Collected data:
════════
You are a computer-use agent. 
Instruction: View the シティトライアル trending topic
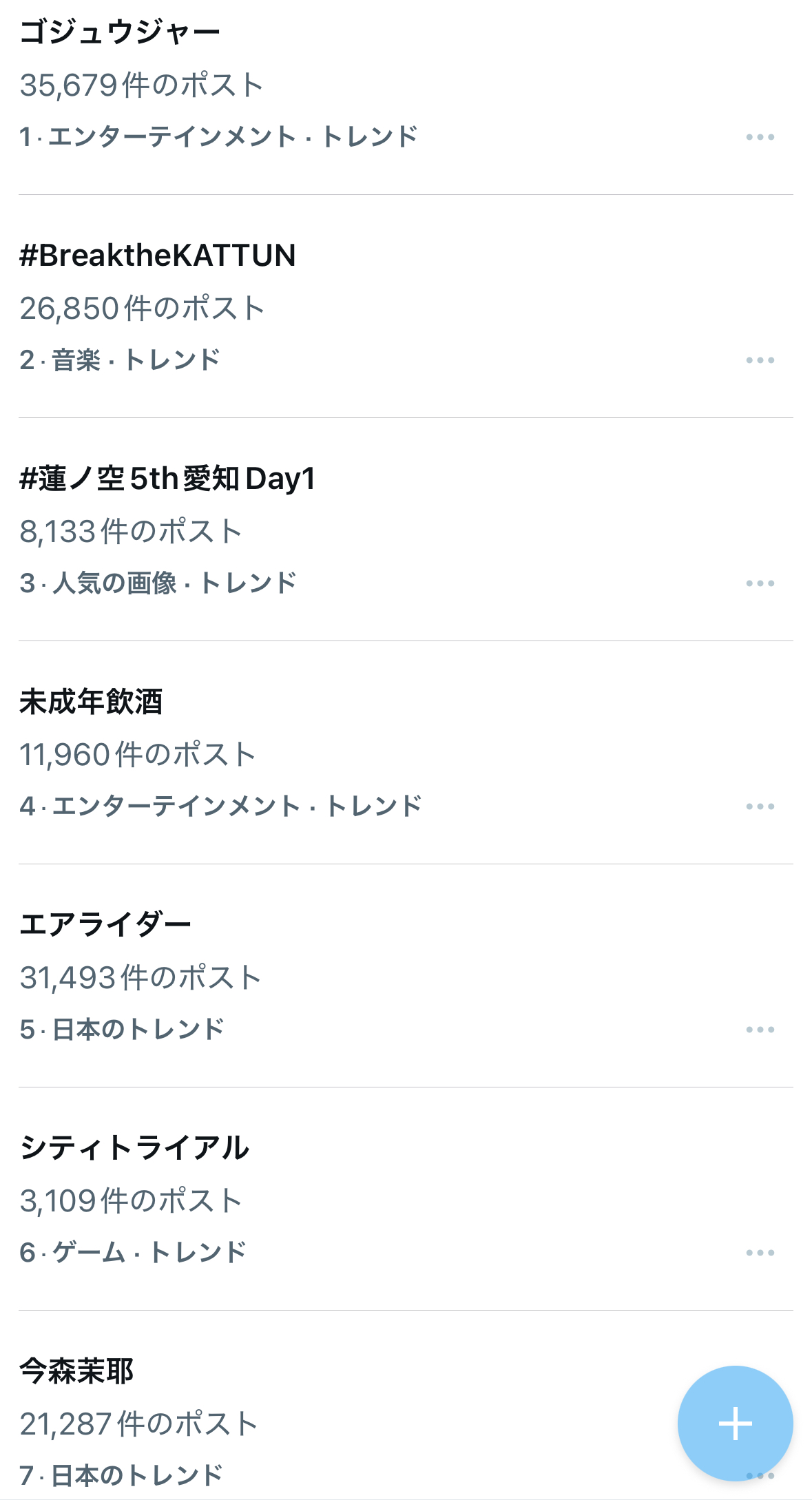pos(134,1148)
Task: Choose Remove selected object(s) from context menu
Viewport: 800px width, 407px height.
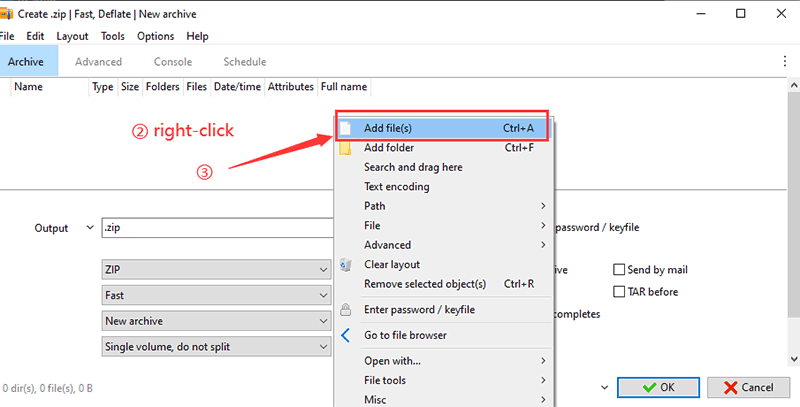Action: pyautogui.click(x=425, y=284)
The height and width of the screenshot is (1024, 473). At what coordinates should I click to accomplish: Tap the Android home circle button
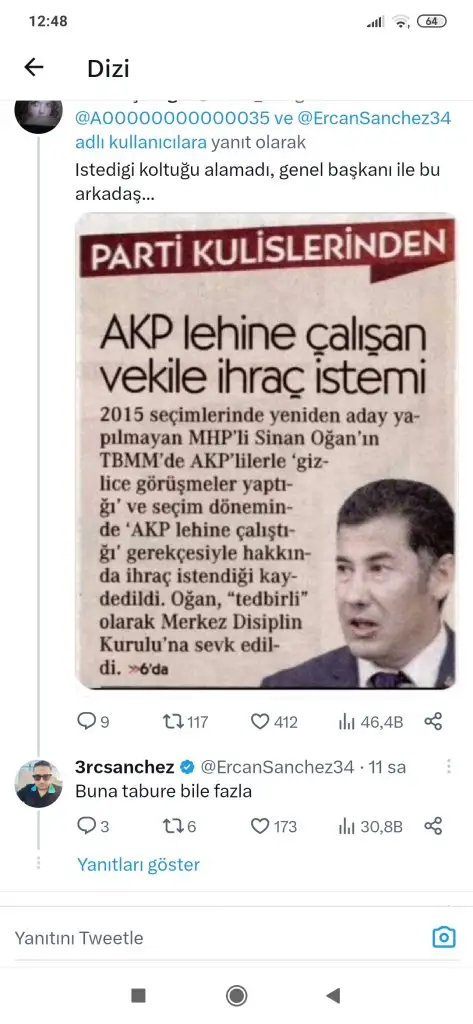[x=236, y=995]
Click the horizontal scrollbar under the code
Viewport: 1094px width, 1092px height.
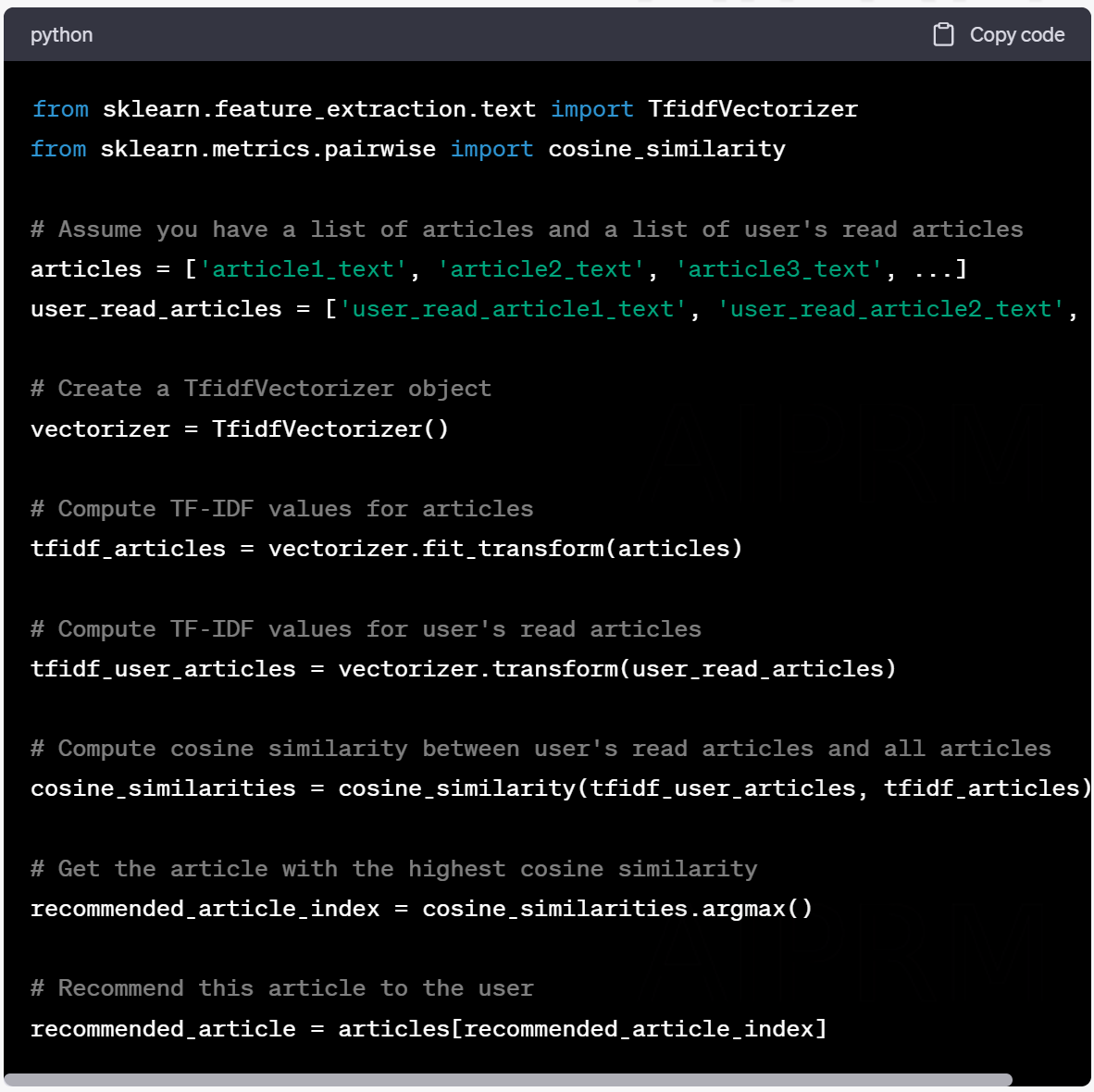tap(509, 1080)
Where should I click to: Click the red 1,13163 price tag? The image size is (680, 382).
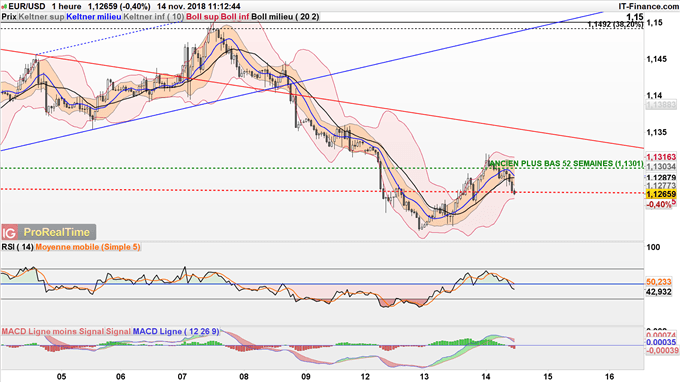point(661,157)
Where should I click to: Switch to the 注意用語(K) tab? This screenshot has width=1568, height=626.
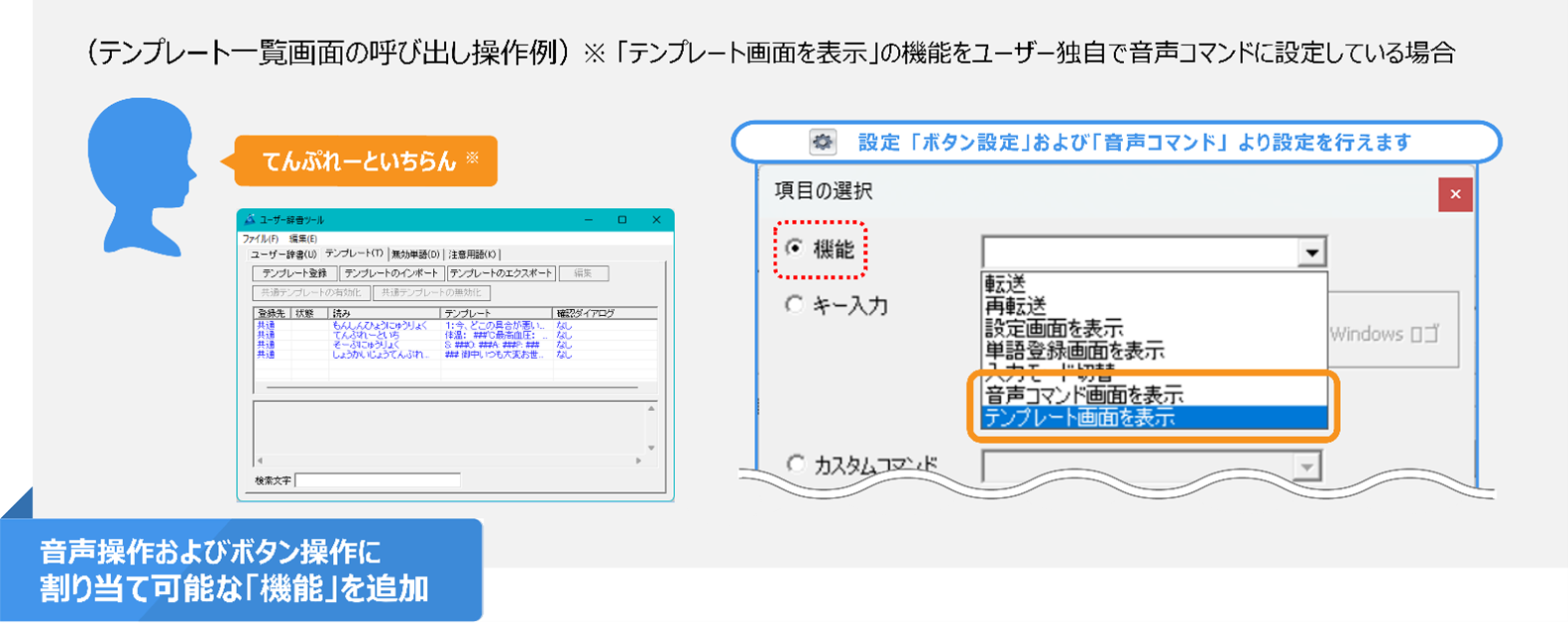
════════
Aim of the task: Once the pictures are dropped, repeat the data above exactly.

Answer for the task:
You are a computer-use agent. 
Instruction: View the シティトライアル trending topic
pos(134,1148)
Task: Choose Remove selected object(s) from context menu
Viewport: 800px width, 407px height.
Action: pyautogui.click(x=425, y=284)
The height and width of the screenshot is (1024, 473). At what coordinates should I click to accomplish: Tap the Android home circle button
[x=236, y=995]
Click the horizontal scrollbar under the code
Viewport: 1094px width, 1092px height.
tap(509, 1080)
Where should I click to: Click the red 1,13163 price tag? The image size is (680, 382).
point(661,157)
Where should I click to: Switch to the 注意用語(K) tab? This screenshot has width=1568, height=626.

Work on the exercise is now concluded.